The effects of vanadate and molybdate on cathepsin D; relationship to ATP activation of lysosomal proteolysis.

The effects of the phosphate analogues, vanadate and molybdate, on the ATP-activated enzyme, cathepsin D, were investigated. Both were found to inhibit proteolysis but this appeared to be the result of non-specific interactions with the protein substrates which result in precipitation, rather than interactions with the enzyme. Inhibition of proteolysis was induced by the same concentration of inhibitors as that which induced precipitation (measured by turbidity), and was dependent on the concentration of substrate. Precipitation did not occur at neutral pH but was maximal below pH 5. High concentrations of salt (greater than 1M KC1) prevented precipitation of proteins by vanadate and molybdate and under these conditions little inhibition of proteolysis was observed even at high inhibitor concentrations.
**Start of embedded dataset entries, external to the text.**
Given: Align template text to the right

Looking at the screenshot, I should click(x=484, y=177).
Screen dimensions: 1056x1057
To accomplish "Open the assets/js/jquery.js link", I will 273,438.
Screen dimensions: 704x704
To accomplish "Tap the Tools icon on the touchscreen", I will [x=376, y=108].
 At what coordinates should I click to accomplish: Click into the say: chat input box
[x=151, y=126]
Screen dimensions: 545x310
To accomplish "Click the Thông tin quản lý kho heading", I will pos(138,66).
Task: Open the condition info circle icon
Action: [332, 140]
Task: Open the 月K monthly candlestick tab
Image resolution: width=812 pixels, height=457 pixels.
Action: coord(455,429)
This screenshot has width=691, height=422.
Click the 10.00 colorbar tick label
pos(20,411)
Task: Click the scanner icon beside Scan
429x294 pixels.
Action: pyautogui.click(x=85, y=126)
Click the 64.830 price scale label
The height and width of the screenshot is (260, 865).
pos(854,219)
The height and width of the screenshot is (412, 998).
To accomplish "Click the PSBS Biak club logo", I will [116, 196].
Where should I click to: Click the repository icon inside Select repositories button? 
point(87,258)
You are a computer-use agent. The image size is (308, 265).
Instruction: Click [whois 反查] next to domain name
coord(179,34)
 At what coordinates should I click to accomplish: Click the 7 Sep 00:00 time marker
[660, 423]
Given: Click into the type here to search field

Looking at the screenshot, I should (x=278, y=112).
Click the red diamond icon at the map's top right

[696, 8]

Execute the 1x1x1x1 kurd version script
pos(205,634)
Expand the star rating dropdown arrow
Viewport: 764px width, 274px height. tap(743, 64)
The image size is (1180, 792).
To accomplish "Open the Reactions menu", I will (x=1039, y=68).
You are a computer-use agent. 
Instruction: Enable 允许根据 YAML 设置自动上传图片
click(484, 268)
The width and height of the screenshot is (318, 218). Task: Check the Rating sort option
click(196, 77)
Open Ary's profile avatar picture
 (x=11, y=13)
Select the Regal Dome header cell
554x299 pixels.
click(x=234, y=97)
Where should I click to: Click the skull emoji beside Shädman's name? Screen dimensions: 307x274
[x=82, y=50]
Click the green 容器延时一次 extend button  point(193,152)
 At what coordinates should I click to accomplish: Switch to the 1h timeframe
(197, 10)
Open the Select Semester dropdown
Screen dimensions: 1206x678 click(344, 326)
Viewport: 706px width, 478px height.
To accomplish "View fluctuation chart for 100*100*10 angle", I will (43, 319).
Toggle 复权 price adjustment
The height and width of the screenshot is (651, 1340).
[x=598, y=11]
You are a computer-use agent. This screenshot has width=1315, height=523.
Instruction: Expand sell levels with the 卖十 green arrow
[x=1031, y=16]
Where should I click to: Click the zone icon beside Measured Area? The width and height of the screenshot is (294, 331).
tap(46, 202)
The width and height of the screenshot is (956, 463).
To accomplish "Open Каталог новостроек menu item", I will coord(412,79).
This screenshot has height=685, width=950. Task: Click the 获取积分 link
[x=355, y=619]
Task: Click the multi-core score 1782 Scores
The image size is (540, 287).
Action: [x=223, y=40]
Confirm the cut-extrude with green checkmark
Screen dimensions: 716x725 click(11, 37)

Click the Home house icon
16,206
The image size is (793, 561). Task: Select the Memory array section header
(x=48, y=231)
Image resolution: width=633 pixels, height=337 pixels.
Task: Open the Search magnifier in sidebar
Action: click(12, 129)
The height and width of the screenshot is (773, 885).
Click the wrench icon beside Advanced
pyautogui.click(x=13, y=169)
Nonetheless, ATP was found to activate proteolysis catalyzed directly by lysosomal enzymes at acid pH, while vanadate and molybdate inhibited proteolysis in this system and induced precipitation of substrate. These results indicate that inhibition of proteolysis at acid pH by vanadate (or molybdate) has no relationship to inhibition of proteases and/or ATP dependence of such enzymes. However, direct activation of cathepsin D in lysosomes by ATP remains a viable hypothesis.